In honor of National Gardening Month, here are some tips for what you can do this month to start or tend your own backyard garden.

  • Plant citrus trees.  Growing your own citrus can help you stretch your family’s food dollar while also providing a healthy source of fruit.  Plant a variety of trees that have staggered ripening timeframes so that you don’t end up with all your fruit ready to eat at the same time.    Trees that are 2-5 years old are the best for transplanting.
  • If you have existing fruit trees that grow apples, peaches, pears, or apricots, now is the time to thin the budding fruits to enable larger fruit to grow and to decrease the chances of branch breakage.
  • Don’t prune fruit trees at this time unless you need to remove dead or dying branches.
  • Don’t be concerned if you have an early drop of fruit, this is the natural thinning process that can be augmented by unseasonably warm weather.
  • Transplant herbs that grow well during the warm spring season here in Arizona like basil, lavender, sage, and rosemary.
  • Prune herbs and add compost to their soil.
  • Plant seeds or transplant seedlings for warm-season loving vegetables like green beans, carrots, green onions, radishes, cucumber, lima beans, squash, and cantaloupe.
  • Apply fertilizer and soil amenders to vegetables that have already gone in the ground.
  • Watch for pests like aphids that show up as the weather begins to warm.  Take steps to protect your vegetables like using shade cloths on tomato plants.
  • Pay attention to the weather and adjust the amount of water you are giving the garden accordingly.  Pay particular attention to unseasonably hot days which can cause rapid dehydration.

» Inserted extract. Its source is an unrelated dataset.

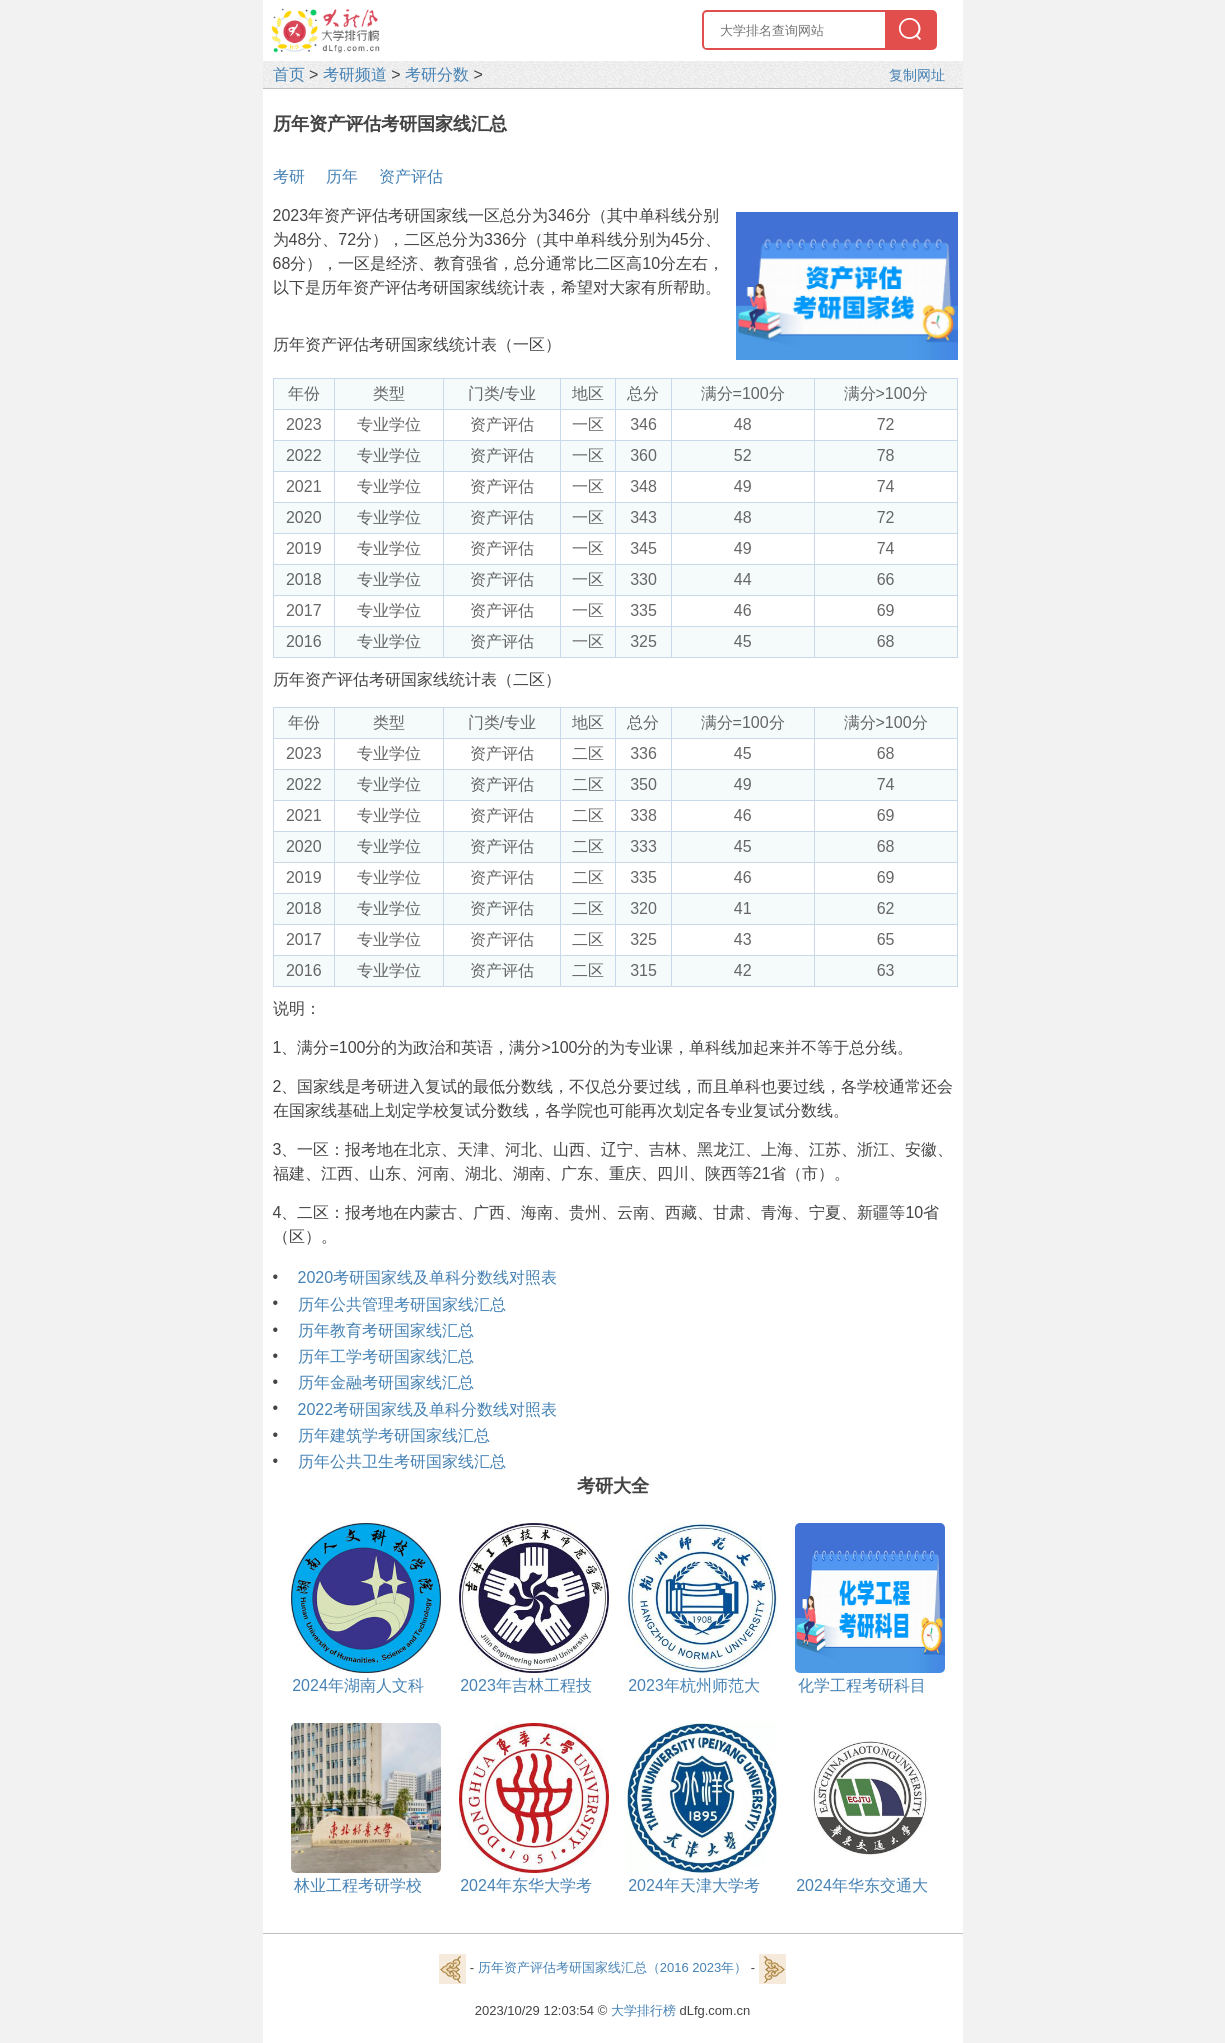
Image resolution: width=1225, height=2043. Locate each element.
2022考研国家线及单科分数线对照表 (428, 1409)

  • Watch for wilting leaves and drooping plants which are both signs that your plants are not getting the water they need.
  • Make sure you are providing your fruit trees with enough water to keep the soil moist which promotes fruit growth.
  • Adjust your watering schedule as the temperatures rise.  Remember, plants grow better with consistent access to water which means that watering deep is more important that watering often.  Be sure you are providing enough water to wet the soil to a depth of 2 feet.